I have been using the DESeq VST method on gene counts produced by Htseq-count as follows:

cds <- newCountDataSet(countData = dat, conditions = factor(conditions))
cds <- estimateSizeFactors(cds)
cds <- estimateDispersions(cds, sharingMode = "gene-est-only", method = "pooled", fitType = "local")
vst <- getVarianceStabilizedData(cds)

But honestly, I do not understand what exactly the getVarianceStabilizedData() function does. Can someone explain in simple terms:

1. Why is it necessary to normalize raw count data? Why can't we use the raw count data?
2. How exactly are we normalizing the raw count data using getVarianceStabilizedData() function?
3. Should the conditions parameter in the newCountDataSet() function match the conditions between which you want to find differentially expressed genes? For e.g. I have both cases & controls as well as males & females. So should I include both the information in the conditions parameter or just cases & controls?

I know these questions can be searched for easily, and I did. But I want a simple explanation from someone who uses these methods regularly to clear my concepts.

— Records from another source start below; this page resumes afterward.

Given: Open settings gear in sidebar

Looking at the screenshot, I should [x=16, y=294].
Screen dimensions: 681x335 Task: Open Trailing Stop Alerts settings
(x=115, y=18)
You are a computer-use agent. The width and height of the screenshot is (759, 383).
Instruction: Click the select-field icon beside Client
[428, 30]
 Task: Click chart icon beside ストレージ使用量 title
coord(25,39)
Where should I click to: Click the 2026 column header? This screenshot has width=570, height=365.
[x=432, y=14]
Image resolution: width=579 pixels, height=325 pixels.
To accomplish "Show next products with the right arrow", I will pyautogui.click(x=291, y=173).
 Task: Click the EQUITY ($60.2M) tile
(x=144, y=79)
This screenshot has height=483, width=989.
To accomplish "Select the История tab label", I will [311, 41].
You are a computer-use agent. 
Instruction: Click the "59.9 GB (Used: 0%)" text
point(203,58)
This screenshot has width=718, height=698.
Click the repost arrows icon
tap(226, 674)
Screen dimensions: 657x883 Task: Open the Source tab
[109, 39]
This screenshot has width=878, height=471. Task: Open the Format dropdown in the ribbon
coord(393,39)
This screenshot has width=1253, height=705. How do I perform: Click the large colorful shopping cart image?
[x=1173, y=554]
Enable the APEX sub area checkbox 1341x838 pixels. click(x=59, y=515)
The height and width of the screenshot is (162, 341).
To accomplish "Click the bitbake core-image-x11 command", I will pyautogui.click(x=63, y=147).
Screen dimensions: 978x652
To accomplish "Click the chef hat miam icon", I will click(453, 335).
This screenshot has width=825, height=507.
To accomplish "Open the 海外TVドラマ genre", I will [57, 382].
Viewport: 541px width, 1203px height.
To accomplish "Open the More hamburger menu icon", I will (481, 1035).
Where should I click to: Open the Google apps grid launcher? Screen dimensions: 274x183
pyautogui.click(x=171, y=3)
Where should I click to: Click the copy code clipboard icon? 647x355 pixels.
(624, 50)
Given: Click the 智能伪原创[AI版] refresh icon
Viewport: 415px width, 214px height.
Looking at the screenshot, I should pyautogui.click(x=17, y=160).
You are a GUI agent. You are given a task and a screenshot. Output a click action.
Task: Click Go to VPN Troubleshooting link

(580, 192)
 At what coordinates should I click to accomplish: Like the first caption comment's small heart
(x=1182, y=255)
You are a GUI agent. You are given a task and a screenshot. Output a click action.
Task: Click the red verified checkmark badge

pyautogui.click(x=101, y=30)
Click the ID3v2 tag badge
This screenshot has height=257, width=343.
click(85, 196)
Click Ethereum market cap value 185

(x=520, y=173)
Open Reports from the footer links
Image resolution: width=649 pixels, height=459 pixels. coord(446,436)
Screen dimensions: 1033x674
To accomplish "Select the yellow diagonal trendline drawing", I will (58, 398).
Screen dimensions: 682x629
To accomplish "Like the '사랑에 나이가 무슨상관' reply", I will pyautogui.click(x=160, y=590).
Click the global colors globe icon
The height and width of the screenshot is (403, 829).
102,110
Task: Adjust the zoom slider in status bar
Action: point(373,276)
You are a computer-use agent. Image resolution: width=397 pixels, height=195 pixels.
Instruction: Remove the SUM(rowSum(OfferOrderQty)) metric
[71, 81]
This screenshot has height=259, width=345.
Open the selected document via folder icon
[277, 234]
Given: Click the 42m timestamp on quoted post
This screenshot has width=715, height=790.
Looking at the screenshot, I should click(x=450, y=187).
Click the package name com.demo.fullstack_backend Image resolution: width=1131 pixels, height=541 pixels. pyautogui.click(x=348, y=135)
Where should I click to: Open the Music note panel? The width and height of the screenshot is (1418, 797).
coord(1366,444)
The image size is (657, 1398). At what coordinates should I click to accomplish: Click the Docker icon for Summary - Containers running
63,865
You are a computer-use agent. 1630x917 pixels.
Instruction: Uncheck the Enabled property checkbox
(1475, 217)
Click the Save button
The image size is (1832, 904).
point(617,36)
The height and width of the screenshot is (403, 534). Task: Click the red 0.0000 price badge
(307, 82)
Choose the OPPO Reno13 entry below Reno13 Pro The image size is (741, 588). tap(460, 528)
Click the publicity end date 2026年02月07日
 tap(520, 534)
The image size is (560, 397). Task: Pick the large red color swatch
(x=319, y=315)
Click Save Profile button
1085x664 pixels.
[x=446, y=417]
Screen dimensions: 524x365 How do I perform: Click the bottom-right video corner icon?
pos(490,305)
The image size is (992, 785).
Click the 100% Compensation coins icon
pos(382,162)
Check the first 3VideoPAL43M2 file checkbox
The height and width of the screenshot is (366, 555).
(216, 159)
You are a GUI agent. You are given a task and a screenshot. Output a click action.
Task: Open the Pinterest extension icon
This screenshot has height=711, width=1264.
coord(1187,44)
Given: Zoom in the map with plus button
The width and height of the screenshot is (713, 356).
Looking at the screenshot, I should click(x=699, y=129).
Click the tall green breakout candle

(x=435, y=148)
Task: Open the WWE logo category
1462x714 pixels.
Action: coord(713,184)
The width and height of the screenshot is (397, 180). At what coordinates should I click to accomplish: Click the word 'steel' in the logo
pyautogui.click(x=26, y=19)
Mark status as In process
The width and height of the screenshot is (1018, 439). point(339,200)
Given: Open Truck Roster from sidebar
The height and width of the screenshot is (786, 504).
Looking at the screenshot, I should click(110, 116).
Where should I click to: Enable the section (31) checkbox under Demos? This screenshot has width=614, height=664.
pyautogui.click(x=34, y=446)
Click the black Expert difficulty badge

The vignettes in DESeq2 (which you should prefer using these days) describe these things and why you'd want to use them, under these sections:

• http://bioconductor.org/packages/release/bioc/vignettes/DESeq2/inst/doc/DESeq2.pdf Under "Data transformations and visualization; and
• http://bioconductor.org/packages/release/bioc/vignettes/DESeq2/inst/doc/beginner.pdf Under "working with rlog-transformed data"

The main image you want to have in your mind is the one in Figure 3 of the first link. The point of these transforms is to reduce (ideally eliminate) dependence of the variance on the mean. The second link above has this paragraph which sums things up quite nicely:

Many common statistical methods for exploratory analysis of multidimensional data, especially methods for clustering and ordination (e.g., principal-component analysis and the like), work best for (at least approximately) homoskedastic data; this means that the variance of an observable quantity (i.e., here, the expression strength of a gene) does not depend on the mean. In RNA-Seq data, however, variance grows with the mean.

You should prefer to use these when you are doing downstream analysis on your count data that doesn't involve testing for differential expression using the statistical methods developed for count data. These scenarios include doing things like clustering, or PCA over your expression data or using the data as input to another machine learning algorithm.

Take the time to read the two vignettes above, as well as the DESeq2 preprint to get a better understanding of this (and many other things related to differential expression analysis with this software) ... the authors have gone to great lengths to document their software and methodology quite thoroughly.